The Grassroots Democracy Par­ty (GDP) announced on Monday that it would compete in 100 communes across seven mostly rural prov­inces during the commune elec­tions in 2017, using local leadership training sessions to recruit candidates.

The GDP, which is among 10 new parties that have launched over the past year, was founded as a more democratic alternative to the ruling CPP and opposition CNRP, which it said had failed to empower local members by de­ploying a top-down approach to politics.

Yang Saing Koma, the newly appointed program director for the Grassroots Democracy Party, speaks during a press conference at the party's Phnom Penh headquarters yesterday. (Siv Channa/The Cambodia Daily)
Yang Saing Koma, the newly appointed program director for the Grassroots Democracy Party, speaks during a press conference at the party’s Phnom Penh headquarters yesterday. (Siv Channa/The Cambodia Daily)

Yeng Virak, the longtime head of the Community Legal Edu­cation Cen­ter, who left the organization to be­come president of the GDP last year, laid out the party’s plan for next year’s local elections during a press conference at its Phnom Penh headquarters.

“We hope that among 10,000 peo­ple who participate in the training programs in 200 communes, we will select 1,500 people to be­come active members to stand in 100 communes to compete in the com­mune elections in 2017,” he said.

There are a total of 1,633 communes in Cambodia, each of which has a chief and a governing council with proportional representation. Com­­mune chiefs—tasked with over­seeing day-to-day functioning of the local government, from issuing identity cards to signing off on marriages—are almost all from the CPP.

During the last commune elections in 2012, the CPP won in 1,592 com­munes, compared to 22 for the op­position Sam Rainsy Party and 18 for the Human Rights Party, which merged the following year to be­come the CNRP.

Yang Saing Koma, who recently step­ped down as head of the agriculture NGO CEDAC, was in­troduced as the GDP’s program director at Monday’s event. He said the par­ty wanted to empower local lead­ers to drive change.
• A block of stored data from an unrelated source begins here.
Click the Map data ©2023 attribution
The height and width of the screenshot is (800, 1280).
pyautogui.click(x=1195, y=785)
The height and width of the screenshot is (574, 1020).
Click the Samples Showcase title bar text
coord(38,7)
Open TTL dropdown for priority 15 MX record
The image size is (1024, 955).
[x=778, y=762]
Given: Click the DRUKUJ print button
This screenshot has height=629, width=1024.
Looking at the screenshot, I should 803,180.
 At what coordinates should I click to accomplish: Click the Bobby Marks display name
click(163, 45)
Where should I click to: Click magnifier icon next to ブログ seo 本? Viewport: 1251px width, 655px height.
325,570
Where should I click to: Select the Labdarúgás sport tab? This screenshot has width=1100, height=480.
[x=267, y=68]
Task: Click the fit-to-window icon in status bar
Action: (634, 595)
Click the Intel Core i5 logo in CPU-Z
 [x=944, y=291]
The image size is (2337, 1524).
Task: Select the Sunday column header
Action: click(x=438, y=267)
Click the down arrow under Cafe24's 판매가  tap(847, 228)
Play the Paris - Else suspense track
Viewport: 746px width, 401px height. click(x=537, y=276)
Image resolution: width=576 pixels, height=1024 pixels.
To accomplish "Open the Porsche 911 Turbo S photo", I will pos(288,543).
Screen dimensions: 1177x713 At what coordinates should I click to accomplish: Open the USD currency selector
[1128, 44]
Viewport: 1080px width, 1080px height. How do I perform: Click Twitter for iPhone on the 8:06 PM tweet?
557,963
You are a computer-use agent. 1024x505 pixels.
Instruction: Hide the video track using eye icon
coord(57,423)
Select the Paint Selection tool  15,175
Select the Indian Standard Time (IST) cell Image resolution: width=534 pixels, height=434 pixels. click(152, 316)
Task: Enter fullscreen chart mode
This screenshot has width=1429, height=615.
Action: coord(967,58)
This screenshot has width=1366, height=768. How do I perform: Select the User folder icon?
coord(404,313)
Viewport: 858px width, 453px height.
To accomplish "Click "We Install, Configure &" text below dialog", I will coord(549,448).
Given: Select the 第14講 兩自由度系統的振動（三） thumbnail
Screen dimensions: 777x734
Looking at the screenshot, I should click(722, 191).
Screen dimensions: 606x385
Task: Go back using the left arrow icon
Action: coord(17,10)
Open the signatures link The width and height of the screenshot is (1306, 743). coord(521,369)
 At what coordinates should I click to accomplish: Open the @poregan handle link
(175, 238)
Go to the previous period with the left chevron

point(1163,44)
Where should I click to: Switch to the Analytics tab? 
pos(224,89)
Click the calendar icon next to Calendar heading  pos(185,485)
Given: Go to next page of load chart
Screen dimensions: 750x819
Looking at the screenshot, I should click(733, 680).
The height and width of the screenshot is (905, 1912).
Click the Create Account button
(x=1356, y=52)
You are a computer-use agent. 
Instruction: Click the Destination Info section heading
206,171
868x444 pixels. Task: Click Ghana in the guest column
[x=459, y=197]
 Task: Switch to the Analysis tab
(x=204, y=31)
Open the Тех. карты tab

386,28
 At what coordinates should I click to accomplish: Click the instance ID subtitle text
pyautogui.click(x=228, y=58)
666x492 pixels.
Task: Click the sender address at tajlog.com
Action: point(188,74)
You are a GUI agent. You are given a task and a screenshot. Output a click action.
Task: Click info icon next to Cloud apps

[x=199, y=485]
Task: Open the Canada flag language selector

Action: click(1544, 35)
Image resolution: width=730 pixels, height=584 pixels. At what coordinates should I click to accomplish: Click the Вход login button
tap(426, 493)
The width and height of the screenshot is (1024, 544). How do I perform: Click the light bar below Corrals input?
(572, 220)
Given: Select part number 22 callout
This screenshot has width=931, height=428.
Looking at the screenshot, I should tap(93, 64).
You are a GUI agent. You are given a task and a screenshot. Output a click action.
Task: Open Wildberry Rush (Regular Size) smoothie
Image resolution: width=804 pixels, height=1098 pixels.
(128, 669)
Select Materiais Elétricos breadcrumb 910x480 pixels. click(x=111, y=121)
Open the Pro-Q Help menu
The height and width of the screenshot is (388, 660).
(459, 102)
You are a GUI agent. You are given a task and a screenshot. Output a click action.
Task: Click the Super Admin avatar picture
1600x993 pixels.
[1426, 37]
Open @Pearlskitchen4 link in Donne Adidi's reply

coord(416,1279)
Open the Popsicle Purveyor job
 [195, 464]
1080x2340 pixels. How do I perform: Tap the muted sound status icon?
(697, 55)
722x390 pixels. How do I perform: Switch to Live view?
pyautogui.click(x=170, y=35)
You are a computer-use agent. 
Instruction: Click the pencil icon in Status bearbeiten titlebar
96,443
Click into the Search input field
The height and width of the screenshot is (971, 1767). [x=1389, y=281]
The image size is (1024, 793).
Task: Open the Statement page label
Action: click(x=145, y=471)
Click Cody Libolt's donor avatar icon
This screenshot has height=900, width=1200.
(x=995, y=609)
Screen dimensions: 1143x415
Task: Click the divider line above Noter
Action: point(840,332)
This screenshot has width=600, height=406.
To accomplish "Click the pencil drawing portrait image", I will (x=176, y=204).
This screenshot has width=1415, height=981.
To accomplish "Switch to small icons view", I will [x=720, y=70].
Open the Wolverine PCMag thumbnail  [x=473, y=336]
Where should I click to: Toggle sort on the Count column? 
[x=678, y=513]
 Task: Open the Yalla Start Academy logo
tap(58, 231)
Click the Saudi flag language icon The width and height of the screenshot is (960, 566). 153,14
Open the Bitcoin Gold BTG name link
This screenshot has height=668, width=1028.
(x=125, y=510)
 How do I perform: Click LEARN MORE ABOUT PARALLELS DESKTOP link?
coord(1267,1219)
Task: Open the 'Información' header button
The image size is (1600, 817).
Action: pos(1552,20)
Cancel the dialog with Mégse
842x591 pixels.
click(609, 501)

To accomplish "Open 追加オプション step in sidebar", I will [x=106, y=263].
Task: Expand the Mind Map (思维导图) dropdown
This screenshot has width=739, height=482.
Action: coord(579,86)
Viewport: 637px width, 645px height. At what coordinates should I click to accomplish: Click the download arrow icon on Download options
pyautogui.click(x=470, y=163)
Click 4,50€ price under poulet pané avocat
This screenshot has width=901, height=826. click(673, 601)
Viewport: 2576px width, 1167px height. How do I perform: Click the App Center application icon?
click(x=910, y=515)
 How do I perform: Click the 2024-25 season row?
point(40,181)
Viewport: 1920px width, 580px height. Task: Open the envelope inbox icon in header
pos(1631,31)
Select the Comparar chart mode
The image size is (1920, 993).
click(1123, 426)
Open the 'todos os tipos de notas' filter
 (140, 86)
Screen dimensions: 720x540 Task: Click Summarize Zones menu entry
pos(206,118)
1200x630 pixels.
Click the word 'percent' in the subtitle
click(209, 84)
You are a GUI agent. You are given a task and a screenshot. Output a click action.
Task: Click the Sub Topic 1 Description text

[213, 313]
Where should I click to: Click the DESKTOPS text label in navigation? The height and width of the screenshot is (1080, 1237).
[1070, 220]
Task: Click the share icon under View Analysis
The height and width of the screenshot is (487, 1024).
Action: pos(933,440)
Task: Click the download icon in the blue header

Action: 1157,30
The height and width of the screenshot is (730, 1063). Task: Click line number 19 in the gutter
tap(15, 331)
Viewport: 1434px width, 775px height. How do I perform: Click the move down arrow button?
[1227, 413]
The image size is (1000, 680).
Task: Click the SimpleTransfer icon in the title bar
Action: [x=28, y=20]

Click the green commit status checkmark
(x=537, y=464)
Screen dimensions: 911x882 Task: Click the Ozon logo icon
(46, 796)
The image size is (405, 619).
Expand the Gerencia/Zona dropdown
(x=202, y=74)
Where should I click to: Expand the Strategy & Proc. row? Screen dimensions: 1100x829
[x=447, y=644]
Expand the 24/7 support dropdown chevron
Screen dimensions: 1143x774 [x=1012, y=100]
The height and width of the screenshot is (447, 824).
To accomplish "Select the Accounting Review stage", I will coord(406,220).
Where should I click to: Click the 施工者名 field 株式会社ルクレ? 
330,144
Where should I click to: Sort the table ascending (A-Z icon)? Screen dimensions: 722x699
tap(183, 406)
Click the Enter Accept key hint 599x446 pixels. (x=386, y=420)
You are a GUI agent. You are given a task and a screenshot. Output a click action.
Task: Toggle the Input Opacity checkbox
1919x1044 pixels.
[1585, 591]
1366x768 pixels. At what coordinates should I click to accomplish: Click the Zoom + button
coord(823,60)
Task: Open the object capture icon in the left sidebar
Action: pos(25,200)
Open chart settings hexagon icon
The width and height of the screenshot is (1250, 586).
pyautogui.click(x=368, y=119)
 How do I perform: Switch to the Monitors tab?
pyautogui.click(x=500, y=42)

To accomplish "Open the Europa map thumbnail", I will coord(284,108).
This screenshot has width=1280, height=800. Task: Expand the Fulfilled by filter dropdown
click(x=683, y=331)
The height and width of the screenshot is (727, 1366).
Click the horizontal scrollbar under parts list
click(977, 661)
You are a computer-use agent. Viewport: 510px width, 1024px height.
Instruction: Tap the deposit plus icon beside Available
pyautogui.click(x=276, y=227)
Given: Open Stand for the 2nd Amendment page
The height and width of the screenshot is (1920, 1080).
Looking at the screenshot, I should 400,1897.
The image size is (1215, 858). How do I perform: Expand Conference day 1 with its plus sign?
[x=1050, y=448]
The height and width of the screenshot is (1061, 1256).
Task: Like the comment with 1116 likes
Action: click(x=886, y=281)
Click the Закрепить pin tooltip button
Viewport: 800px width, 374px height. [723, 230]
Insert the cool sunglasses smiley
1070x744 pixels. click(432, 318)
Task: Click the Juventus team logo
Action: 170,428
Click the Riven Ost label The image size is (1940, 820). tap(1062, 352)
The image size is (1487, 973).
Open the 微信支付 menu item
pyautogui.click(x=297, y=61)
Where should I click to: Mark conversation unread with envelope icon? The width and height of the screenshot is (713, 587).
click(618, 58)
“Development in rural areas has still not improved because we don’t have good human resources leading development in rural ar­eas,” Mr. Saing Koma said. “This has re­sulted in making the gap between [ru­ral] communes and cities bigger and bigger.”

“Candidates from the GDP will be­come commune chiefs and they will lead the commune to be­come a mod­el commune developed through democracy, and the people will live with pride,” he said.